I have a working single box solution running the ELK stack, and I have the basics down on how to forward more than one type of log, and how to put them into different ES indexes.
This is all working pretty well, I would like to expand operations.
My question is more how to scale the solution out to cover more data needs/requirements.
The current solution is handling a smaller subset of data, and working fine, but I would like to aggregate a lot more data. For example I am currently pushing message tracking logs from 4 mailbox servers, I want to do the same but for 40 mailbox servers, and much, much busier ones.
I would also like to push over IIS Log files from the Client Access servers, there are 18 CAS servers, and around 30 mins of IIS logs per server during peak time were 120MB in size, with almost 1 million records.

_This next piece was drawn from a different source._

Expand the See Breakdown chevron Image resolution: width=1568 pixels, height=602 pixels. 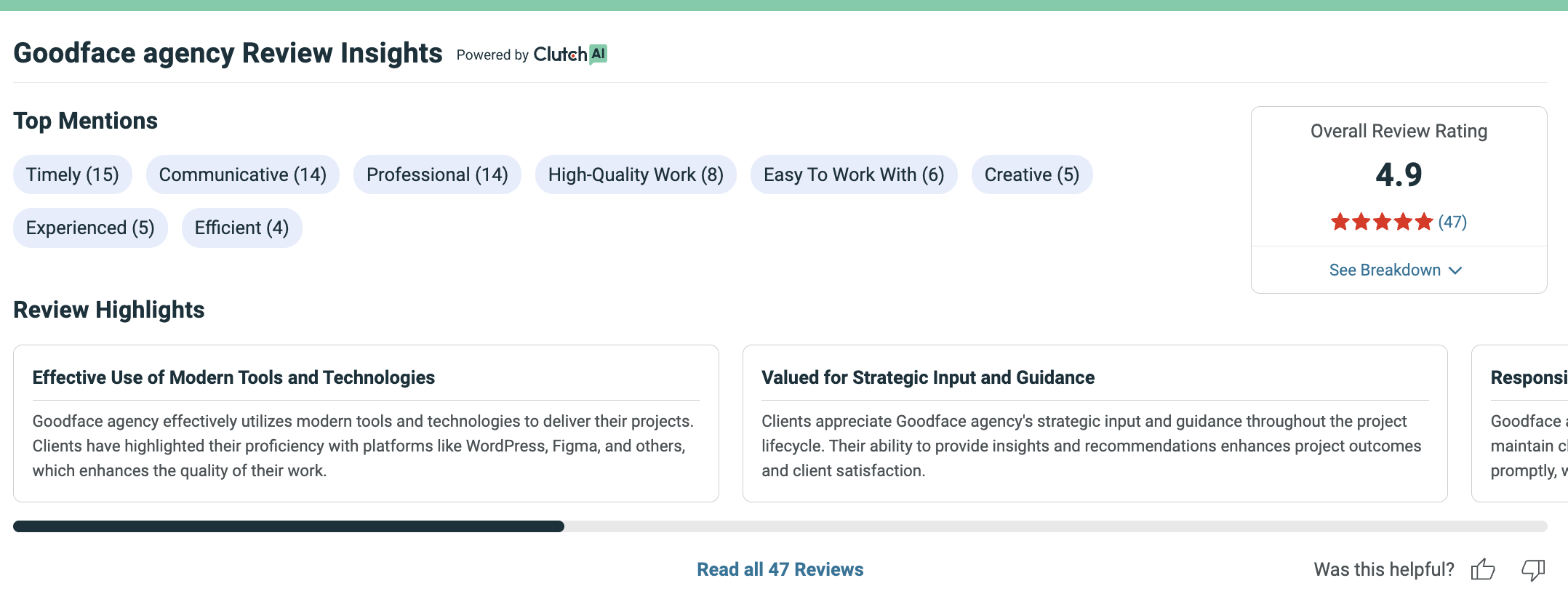click(1455, 270)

This volume of data would most likely collapse a single box running ELK.
I haven't really looked into it but I read that ES allows for some form of clustering to add more instances, does the same apply to Logstash as well? Should Kibana be run on more than one server? or a different server to both Logstash and ES?
Upvotes: 1
Views: 2170
Reputation: 984
As Alain mentioned, adding more ES nodes will improve performance (and give you redundancy).
On the logstash front, we have two logstash servers feeding into ES - at the moment we just direct different servers to log to the different logstash servers, but we're likely to be adding a HA-Proxy layer in front to do this automatically, and again provide redundancy.
With Kibana, I wouldn't worry too much - as far as I'm aware most of the processing is done in the client browser, and that that isn't is more dependent on the performance of the ES cluster.
Upvotes: 0
Reputation: 16362
You will hit limits with logstash if you're doing a lot of processing on the records - groks, conditionals, etc. Watch the cpu utilization of the machine for hints.
For elasticsearch itself, it's about RAM and disk IO. Having more nodes in a cluster should provide both.
With two elasticsearch nodes, you'll get redundancy (a copy on both machines). Add a third, and you can start to realize an IO benefit (writing two copies to three machines spreads the IO).
The ultimate data node will have 64GB of RAM on the machine, with 31GB allocated to elasticsearch.
You'll probably want to add non-data nodes, which handle the routing of data to be indexed and the 'reduce' phase when running queries. Put two of them behind a load balancer.